A late German writer of note and authority, Lechler, thus states the relative influence of paganism and Judaism on early Christianity:

“Putting together all that has been said, we get the impression that, in respect to the Gentile Christians in the second half of the Apostolic age, heathenism was the vastly predominant power that partly from without threatened the Church, and partly from within prepared the most hazardous disputes. It was an anti-Christian gnosis proceeding from heathen ideas; frequently also a moral error stained with heathen licentiousness, that became dangerous to souls. On the other hand, according to all the documents of that later apostolic time that we possess, Judaism, broken as a political power, was no longer a dangerous opponent of the Church of Christ as a spiritual power; the time in which Judaizing errorists possessed a powerful influence over spirits was visibly passed.”[24]

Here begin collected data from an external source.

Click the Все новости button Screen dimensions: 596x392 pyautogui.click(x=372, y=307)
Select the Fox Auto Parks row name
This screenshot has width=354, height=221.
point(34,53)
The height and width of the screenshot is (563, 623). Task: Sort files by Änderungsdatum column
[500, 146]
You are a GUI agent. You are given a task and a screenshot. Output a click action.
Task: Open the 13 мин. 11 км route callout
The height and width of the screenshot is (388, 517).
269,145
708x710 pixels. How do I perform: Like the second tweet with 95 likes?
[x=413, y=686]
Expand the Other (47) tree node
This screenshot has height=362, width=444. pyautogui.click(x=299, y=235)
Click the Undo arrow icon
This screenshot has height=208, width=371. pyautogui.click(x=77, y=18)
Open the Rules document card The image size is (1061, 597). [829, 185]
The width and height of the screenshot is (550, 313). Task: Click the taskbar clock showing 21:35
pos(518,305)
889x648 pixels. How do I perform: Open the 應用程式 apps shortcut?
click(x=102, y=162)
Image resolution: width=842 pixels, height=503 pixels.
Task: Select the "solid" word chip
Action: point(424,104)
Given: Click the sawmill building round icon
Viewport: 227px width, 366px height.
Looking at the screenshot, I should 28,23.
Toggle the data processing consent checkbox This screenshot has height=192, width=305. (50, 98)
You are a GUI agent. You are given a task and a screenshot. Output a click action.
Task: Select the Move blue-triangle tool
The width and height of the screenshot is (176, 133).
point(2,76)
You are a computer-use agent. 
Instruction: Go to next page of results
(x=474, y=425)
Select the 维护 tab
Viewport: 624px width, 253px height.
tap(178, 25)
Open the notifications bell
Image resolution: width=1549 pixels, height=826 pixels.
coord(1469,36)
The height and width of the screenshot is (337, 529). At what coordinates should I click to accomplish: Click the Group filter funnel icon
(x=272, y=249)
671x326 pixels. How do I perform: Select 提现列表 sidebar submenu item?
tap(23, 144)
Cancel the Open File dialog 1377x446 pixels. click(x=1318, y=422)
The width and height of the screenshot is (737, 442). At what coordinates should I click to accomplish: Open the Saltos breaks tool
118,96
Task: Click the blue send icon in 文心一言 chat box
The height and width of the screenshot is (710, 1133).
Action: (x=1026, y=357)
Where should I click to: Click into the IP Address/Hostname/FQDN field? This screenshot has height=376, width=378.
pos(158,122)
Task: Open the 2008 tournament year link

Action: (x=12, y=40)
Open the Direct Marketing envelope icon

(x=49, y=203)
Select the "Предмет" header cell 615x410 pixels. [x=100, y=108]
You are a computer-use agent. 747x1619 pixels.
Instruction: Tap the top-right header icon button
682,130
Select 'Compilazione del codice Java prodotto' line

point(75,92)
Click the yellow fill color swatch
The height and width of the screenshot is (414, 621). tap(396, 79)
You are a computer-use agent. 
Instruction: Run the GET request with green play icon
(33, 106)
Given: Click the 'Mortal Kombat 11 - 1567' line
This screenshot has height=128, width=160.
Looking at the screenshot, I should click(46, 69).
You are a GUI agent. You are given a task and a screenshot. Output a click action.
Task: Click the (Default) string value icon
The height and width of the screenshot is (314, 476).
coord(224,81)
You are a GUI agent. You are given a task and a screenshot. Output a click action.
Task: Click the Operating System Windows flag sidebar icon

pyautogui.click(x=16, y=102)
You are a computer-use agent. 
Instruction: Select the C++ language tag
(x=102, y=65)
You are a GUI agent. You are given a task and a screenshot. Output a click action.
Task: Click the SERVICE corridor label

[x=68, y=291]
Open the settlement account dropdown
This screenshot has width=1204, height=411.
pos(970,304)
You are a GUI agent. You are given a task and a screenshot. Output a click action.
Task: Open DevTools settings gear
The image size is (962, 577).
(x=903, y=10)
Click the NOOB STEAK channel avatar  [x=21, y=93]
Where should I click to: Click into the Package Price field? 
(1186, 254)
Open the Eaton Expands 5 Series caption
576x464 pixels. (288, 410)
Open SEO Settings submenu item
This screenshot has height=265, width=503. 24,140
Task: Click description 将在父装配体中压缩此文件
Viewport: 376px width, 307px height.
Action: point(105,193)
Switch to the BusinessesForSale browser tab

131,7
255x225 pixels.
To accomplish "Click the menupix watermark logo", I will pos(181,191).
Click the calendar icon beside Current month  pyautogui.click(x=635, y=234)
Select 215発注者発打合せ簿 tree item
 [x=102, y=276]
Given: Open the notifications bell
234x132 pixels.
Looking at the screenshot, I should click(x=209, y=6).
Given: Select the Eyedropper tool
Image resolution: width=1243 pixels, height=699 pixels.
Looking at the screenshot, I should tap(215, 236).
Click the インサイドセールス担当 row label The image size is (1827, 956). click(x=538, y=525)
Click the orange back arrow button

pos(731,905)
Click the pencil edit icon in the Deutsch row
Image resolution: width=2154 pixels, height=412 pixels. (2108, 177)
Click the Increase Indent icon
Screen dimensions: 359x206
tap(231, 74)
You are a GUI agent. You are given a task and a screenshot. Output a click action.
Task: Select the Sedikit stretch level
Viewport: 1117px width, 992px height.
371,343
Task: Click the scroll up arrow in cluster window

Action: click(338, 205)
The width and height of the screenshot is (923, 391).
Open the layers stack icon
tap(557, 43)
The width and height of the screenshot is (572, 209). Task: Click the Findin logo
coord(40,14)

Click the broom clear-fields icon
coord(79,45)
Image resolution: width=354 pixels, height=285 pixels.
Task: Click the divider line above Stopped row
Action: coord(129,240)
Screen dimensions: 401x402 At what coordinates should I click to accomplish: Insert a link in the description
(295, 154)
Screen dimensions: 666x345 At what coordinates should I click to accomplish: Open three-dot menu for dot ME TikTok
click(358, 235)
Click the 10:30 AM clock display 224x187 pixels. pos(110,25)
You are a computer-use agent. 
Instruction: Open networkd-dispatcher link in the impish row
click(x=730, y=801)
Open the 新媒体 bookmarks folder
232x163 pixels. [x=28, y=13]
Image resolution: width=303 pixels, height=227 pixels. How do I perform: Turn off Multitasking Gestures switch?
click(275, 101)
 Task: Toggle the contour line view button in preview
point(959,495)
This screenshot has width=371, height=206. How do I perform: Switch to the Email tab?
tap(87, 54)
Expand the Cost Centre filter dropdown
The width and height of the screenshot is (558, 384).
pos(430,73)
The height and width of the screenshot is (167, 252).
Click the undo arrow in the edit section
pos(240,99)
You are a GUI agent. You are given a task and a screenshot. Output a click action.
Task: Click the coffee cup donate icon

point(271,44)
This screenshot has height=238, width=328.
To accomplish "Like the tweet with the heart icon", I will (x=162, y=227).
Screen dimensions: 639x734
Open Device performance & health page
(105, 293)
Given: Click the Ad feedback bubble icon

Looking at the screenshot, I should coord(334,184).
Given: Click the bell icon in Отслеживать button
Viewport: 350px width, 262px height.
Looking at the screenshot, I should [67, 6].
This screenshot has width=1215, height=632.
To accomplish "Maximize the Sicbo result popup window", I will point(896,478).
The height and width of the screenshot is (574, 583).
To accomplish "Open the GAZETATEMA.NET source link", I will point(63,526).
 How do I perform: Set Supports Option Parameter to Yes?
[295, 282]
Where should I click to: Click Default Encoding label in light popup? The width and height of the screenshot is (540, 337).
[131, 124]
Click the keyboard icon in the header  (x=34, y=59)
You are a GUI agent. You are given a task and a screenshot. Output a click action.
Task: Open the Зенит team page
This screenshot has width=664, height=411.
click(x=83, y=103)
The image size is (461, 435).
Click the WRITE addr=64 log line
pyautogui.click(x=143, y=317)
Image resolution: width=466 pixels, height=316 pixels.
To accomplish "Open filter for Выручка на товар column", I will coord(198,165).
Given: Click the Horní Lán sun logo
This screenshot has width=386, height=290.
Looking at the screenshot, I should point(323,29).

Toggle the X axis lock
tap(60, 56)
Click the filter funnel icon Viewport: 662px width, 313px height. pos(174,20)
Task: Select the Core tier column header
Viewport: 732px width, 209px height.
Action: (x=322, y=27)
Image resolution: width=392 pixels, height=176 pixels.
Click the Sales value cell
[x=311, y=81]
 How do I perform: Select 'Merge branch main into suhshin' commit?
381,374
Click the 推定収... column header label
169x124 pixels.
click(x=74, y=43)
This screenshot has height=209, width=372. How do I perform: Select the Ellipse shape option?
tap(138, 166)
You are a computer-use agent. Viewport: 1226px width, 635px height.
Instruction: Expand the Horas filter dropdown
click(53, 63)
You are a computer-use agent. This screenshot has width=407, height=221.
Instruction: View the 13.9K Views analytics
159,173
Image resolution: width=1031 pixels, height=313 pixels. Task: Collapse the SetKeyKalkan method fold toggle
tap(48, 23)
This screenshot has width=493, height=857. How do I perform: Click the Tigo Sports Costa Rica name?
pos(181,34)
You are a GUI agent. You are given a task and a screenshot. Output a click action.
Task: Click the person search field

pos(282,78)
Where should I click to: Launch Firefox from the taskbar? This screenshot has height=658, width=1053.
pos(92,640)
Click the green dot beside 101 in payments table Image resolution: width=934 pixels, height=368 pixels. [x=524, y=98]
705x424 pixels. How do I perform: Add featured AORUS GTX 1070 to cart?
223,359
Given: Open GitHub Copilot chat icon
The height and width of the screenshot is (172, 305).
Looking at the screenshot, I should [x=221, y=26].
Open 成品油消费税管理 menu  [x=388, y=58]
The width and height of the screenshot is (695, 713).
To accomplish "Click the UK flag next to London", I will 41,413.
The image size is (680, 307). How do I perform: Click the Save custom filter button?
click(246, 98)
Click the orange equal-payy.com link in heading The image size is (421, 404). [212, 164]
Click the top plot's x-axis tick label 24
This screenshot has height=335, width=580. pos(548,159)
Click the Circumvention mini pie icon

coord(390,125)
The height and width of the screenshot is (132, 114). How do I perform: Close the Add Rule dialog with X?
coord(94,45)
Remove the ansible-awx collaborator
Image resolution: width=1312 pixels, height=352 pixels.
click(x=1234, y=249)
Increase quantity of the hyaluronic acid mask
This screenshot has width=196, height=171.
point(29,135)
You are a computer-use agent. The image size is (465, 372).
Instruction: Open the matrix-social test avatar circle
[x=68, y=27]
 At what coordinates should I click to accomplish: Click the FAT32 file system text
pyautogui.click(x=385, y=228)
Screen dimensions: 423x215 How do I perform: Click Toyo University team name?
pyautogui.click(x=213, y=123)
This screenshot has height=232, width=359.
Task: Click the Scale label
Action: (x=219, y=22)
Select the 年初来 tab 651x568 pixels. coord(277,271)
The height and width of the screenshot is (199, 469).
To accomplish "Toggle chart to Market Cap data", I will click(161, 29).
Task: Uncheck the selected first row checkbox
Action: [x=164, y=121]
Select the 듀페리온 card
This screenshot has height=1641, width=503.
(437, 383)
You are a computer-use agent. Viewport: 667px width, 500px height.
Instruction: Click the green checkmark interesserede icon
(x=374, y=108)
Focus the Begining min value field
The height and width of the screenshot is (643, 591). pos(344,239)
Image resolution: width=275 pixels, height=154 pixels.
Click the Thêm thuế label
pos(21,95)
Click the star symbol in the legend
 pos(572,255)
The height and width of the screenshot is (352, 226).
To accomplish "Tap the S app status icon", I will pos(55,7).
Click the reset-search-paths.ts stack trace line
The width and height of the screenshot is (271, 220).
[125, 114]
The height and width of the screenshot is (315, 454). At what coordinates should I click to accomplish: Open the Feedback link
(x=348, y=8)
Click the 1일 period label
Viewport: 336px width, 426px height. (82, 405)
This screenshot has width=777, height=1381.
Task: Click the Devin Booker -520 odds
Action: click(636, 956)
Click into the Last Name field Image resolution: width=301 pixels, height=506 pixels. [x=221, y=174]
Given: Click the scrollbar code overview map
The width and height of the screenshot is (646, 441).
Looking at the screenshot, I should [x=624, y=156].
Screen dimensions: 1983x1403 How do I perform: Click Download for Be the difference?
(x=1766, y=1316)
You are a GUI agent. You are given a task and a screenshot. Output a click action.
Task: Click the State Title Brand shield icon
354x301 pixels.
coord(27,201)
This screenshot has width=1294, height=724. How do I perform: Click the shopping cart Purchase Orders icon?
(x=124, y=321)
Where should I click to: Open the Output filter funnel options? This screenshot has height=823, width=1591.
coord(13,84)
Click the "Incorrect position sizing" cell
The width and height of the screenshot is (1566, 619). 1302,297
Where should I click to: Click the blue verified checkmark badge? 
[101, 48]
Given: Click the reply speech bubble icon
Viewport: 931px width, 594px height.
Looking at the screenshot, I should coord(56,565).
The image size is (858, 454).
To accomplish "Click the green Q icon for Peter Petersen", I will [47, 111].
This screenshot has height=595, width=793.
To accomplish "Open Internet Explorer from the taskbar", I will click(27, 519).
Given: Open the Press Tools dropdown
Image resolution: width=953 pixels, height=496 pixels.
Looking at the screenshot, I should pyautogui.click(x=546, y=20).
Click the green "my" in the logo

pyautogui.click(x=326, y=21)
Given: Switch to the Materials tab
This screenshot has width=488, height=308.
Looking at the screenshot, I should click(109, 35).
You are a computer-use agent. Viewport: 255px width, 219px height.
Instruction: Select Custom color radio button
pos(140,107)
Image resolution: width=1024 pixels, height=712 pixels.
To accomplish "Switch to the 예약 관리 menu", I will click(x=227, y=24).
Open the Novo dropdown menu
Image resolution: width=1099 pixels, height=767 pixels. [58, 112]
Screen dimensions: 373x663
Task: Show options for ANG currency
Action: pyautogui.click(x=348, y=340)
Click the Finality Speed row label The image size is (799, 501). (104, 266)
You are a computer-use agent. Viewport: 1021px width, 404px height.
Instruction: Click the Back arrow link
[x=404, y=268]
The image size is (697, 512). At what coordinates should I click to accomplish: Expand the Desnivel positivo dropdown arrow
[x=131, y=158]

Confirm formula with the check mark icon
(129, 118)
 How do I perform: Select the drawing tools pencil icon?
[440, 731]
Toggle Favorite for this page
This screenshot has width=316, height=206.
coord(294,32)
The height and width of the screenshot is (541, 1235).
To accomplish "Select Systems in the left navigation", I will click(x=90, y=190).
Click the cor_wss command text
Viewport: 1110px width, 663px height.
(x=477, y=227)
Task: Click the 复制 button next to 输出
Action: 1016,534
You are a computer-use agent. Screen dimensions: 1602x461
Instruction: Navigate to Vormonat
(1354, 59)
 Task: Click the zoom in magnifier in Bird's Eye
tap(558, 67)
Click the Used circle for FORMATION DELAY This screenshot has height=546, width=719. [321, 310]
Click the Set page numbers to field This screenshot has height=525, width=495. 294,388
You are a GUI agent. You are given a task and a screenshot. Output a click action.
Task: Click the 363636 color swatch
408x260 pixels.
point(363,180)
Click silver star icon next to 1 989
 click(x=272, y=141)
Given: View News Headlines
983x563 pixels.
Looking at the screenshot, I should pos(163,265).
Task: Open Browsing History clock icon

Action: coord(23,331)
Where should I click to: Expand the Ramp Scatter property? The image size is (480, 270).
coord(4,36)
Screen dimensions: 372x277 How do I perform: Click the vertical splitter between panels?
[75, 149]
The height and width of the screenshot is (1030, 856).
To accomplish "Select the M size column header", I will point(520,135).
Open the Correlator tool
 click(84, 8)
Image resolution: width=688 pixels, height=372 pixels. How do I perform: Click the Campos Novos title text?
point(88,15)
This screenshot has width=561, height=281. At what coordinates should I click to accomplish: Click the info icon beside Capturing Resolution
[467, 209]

With such a preview, made up from writers of such authority and ability, the fact of the existence of an immense amount of pagan residuum in Christianity is placed beyond question. The reader may be surprised; may shrink from such facts. But shrinking from facts, or denying them, does not remove or destroy them. Facts are immortal. He who will take the trouble to follow through the successive chapters will see by what means, and in what ways, Christianity was corrupted, and whence came the pagan residuum that yet remains. Suggestions in outline will also be found, as to how the remaining residuum can be removed.